A spokesperson for Democrat Senator Andrew Murray said, while the Democrats had done a deal with the Government to get the Workplace Relations Amendment Fair Termination Bill 2002 into law, nothing was certain until debate in the Senate had concluded.

A spokesperson for the Federal Workplace Relations Minister Tony Abbott said, the Government was prepared to consider 'sensible' amendments that would enhance flexibility at the workplace but at this stage it did not want to discuss any specifics or any deals.

According to the Democrats spokesperson, in the deal with the Government, the Democrats were prepared to drop their push for casuals working six months to be covered by the proposed laws, and agreed to the Government’s proposal of limiting unfair dismissal laws to casuals employed on a regular and systematic basis for at least 12 months.

In return, the Government agreed to redefine casuals employed for 12 months, the spokesperson said.

The Democrats were seeking to avoid situations where employers hired casuals, ceased their employment then rehired them again within three months, thereby negating employee access to unfair dismissal laws.
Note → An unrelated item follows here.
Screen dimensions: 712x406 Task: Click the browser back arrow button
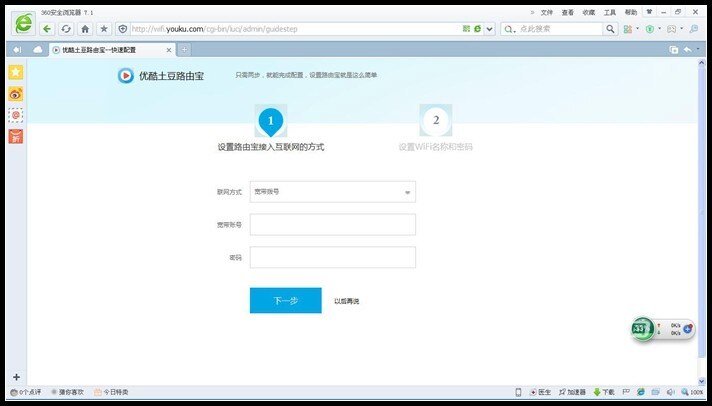click(47, 29)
The Democrat amendment stated that a casual employee would meet the criteria of being employed on a regular and systematic basis for at least 12 months if:

  • a casual employee was engaged by a particular employer on a regular and systematic basis for a sequence of periods during a period (the first period of employment) of less than 12 months; and

  • at the end of the first period of employment, the casual employee ceased, on the employer’s initiative, to be so engaged by the employer; and

  • the employer subsequently again engages the employee on a regular and systematic basis for a further sequence of periods during a period (the second period of employment) that starts not more than three months after the end of the first period of employment; and

  • the total length of the first period of employment and the second period of employment is at least 12 months.

Under the current provisions of the Federal Workplace Relations Amendment Fair Termination Bill 2002 casuals able to access unfair dismissal laws were those:

  • engaged by a particular employer on a regular and systematic basis for a sequence of periods of employment during a period of at least 12 months; and

  • the employee has, or but for a decision by the employer to terminate the employee’s employment, would have had, a reasonable expectation of continuing employment by employer.

Murray’s spokesperson said the Government also agreed to grant casuals access to unlawful dismissal, such as on the grounds of sex, race and union membership.